Many individuals (and even entire teams) mistakenly believe that self-service IT is something that threatens their livelihood. To the contrary, providing employees the control over their technology usage can make the job of IT much easier and more efficient. In other words, it’s a good thing, not something to fear and resist. So, how can a forward-thinking professional convince the powers-that-be that adopting ITSM automation is a step in the right direction?
Focus on the needs of the end-user.
The first part of the process involves identifying what needs end-users face that the IT department is responsible for fulfilling. This could include everything from simple password resets to entire user setups for new employees. As these needs are identified, they should be built out into what’s known as a service portfolio. The second part of the process involves determining the actions required in order to deliver these services. This will make up the service catalog.

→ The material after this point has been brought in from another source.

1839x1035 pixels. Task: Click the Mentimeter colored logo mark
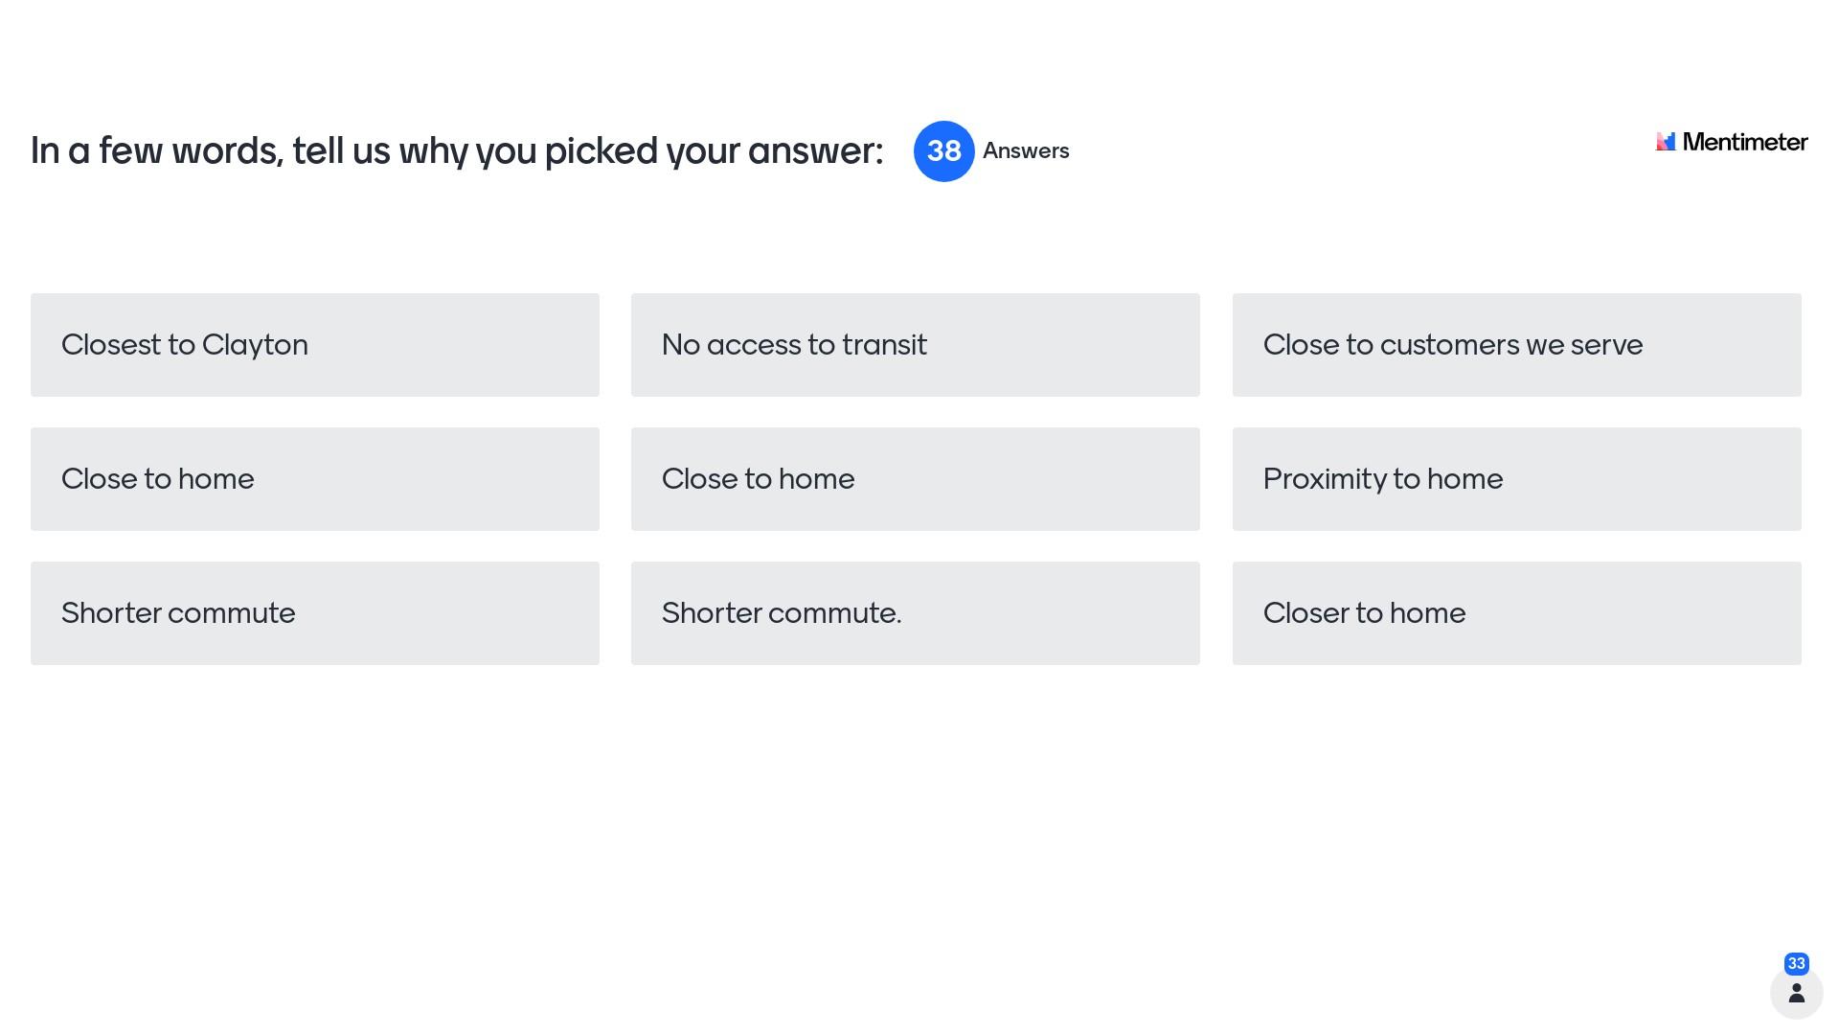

Standardize and assign value.
With ITSM automation, it’s important to ensure that any and all services and workflows being automated are as standardized as possible. Otherwise, you could end up automating broken processes, which will not only not help but could actually harm your overall business operations. It’s also important to assign a clear price/performance to each item in your service portfolio and catalog. This provides insight into the true value of the self-service activities.

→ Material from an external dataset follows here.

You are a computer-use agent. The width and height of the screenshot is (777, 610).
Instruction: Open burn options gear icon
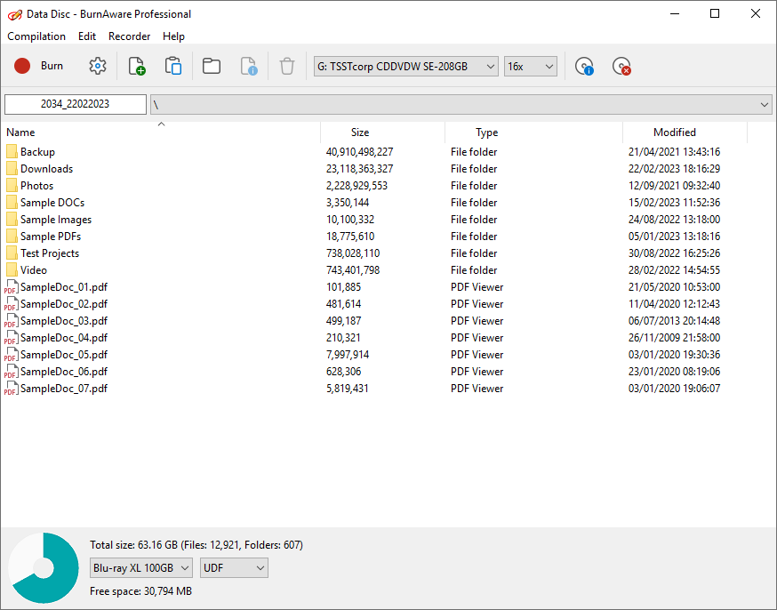click(x=98, y=66)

Sell the benefits to each group.
If you want everyone – from the end-users to the IT department workers – to jump on the ITSM automation bandwagon, you have to demonstrate the actual benefits each group will achieve as a result. For instance, show employees how much more quickly they can get their needs taken care of without having to rely on someone from the help desk. At the same time, show IT personnel the time and effort they’ll be saving by eliminating these routine, repetitive tasks from their workload.
Start small and work from there.
You can’t expect a huge change such as ITSM automation adoption to happen overnight. The process will take time and involve researching various automation tools to determine which one best suits the particular needs of your business and then testing that tool before rolling out a full implementation. Start by automating one small area, such as password resets, and then work from there. Your service portfolio and catalog can provide the blueprint of what areas to automate in which order.
If you’re thinking of adopting ITSM automation to create a more consumer-style, self-service IT environment for your employees, it’s important to recognize that these things take time. Following the steps listed above can make the process go much more smoothly and help achieve the buy-in and support needed from others within the organization.